Thursday, 9 April 2009

Life’s Little Ironies Department: Former Health Minister Philippe Couillard Gets Health Critic Lee Soderstrom’s Phone Number

Lee spent several decades at McGill working on health economics, and even though he has left teaching (not a “retirement,” he insists) he has remained vigilant on health related issues. One of the things that raised his ire this winter, as well as that of his McGill colleagues Abby Lippmann and Sam Noumoff, was an apparent serious conflict of interest in a new hire. In January McGill proudly announced that former Quebec Health Minister Philippe Coullard would become a Senior Fellow in its Research Group on Health and Law even though he had blithely and secretly negotiated a contract with a private health provider in the days before he left office last June. That sounds doubtful on its face, but what is worse Couillard at the same time pushed through regulations which make it easier for the private sector to enter the health care domain.

Lee and this friends wrote in a letter to the McGill Reporter, the administration’s bi-weekly publication, that Couillard’s actions before leaving office give an appearance of conflict of interest which McGill should investigate before it allows him to teach. Not surprisingly, nothing has been done about that at McGill. But on the provincial level, the affair raised many eyebrows: the actions of his new employer was investigated by the provincial commissioner charged with regulating lobbies. The firm was cleared of impropriety as a lobby, but Couillard's actions received no government scrutiny because there are no regulations governing what an elected official does in response to a lobby. An attempt to fill that gap--a proposal by the opposition Parti Québécois to set up an ethics commissioner for the provincial legislature--went down to defeat yesterday.

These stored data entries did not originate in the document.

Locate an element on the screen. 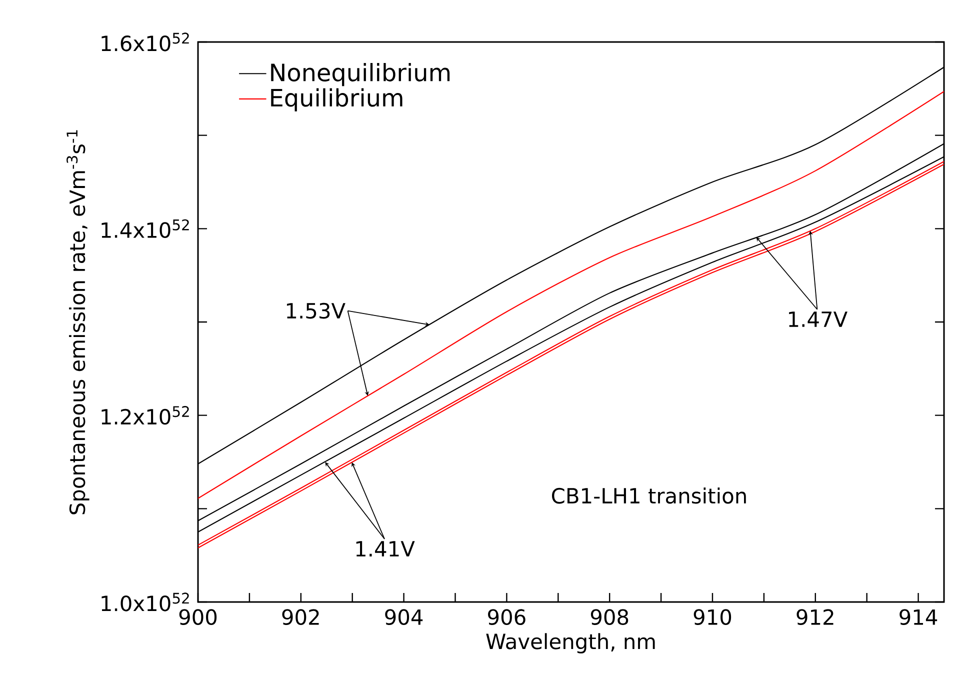 This screenshot has height=684, width=957. x-tick-label: 912 is located at coordinates (815, 617).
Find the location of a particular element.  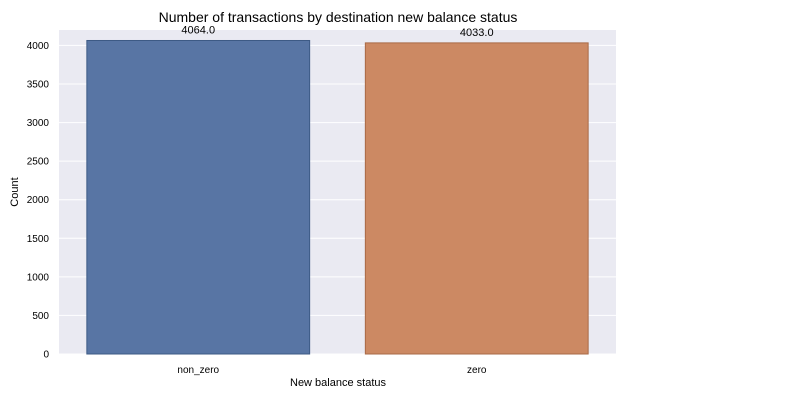

x-axis-label: New balance status is located at coordinates (338, 383).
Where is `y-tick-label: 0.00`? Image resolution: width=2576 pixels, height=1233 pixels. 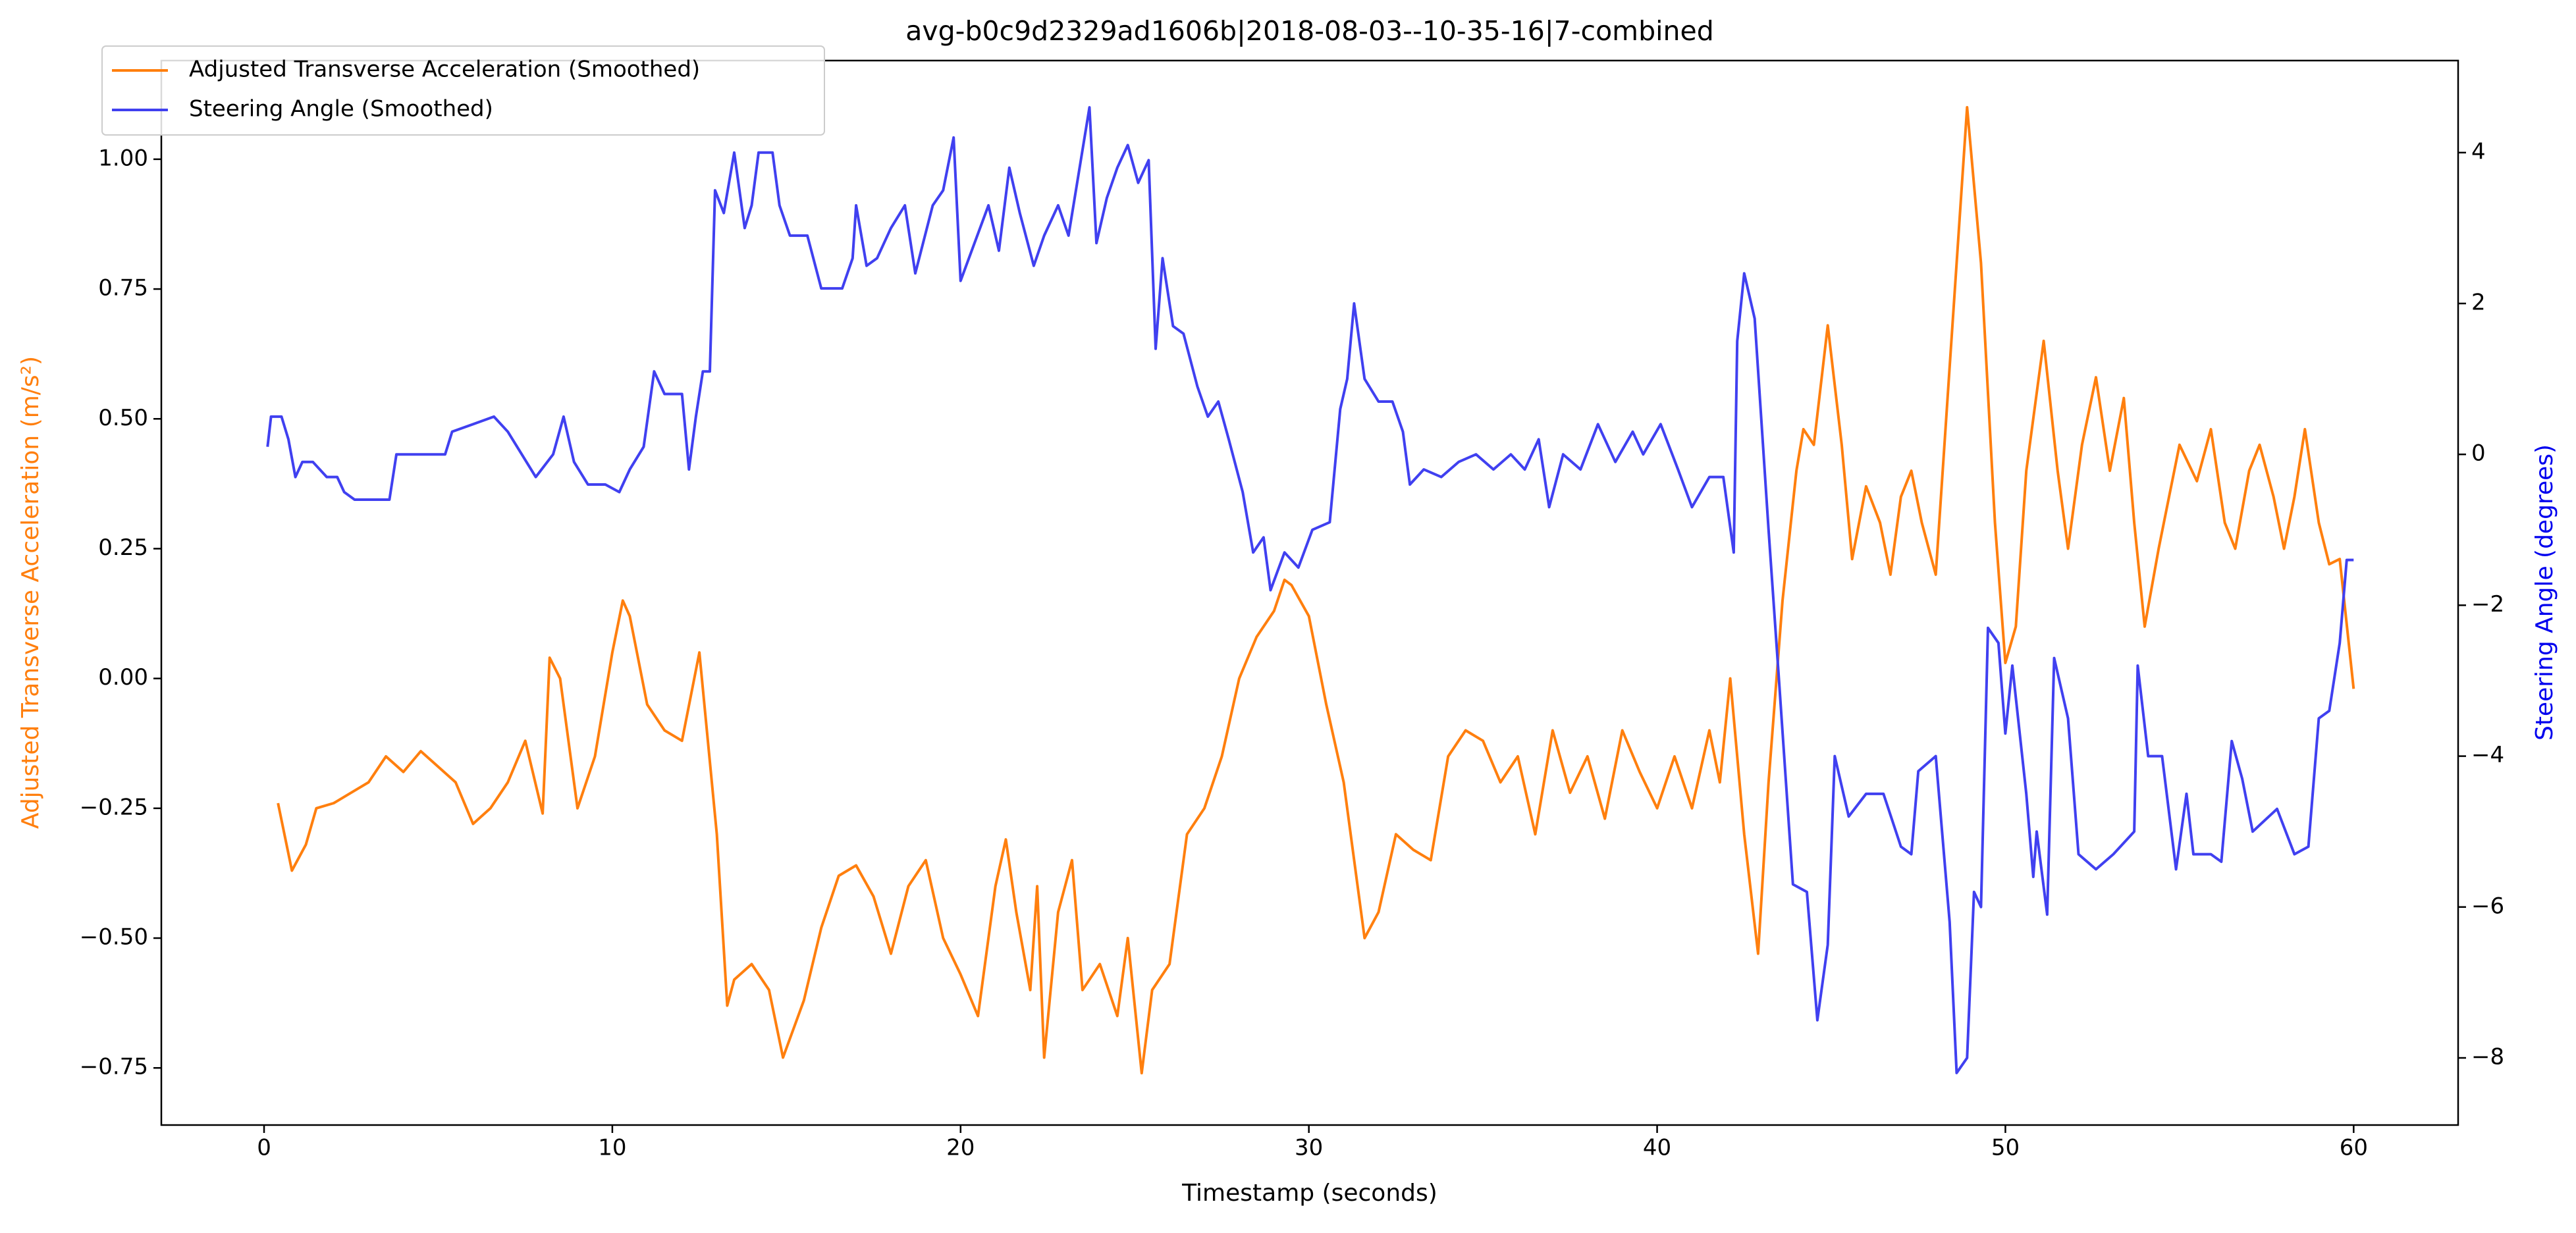
y-tick-label: 0.00 is located at coordinates (123, 678).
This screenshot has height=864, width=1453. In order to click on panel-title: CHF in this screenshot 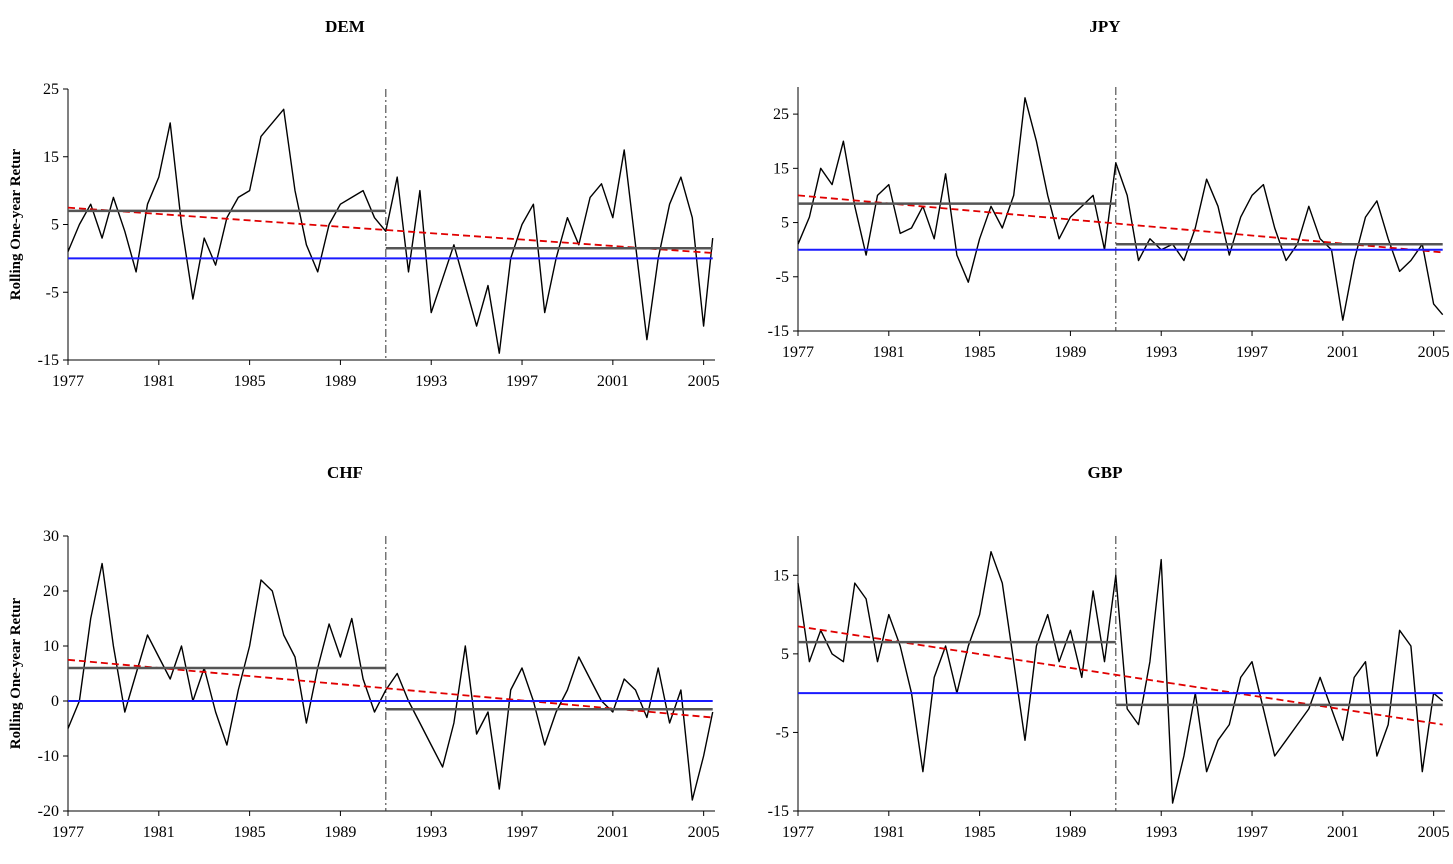, I will do `click(345, 472)`.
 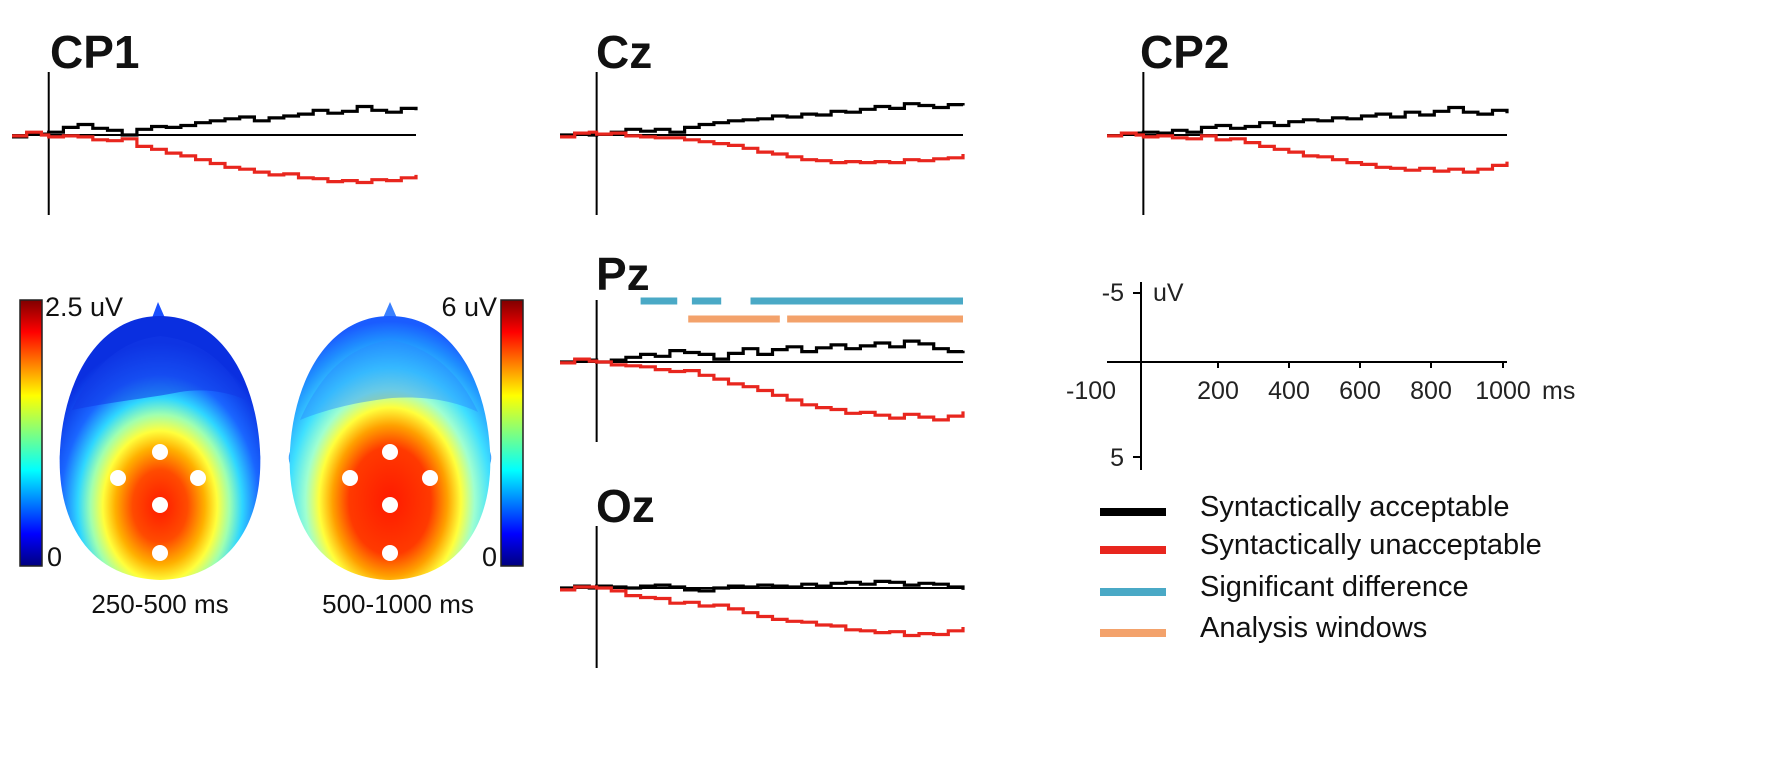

Also yesterday a friend who didn’t know that Lee had given up his office tried to call him at his old McGill number and was flabbergasted to get Couillard’s voice mail instead. It makes sense, in a way: somebody leaves, somebody arrives, and you just switch telephone numbers. But you couldn’t have asked for a weirder switch: if it had bee April 1 one might suspect a practical joke. Maybe, though, Couillard will get a message through the messages that Lee's cronies leave: we need to safe guard our universally accessible, single-payer health system.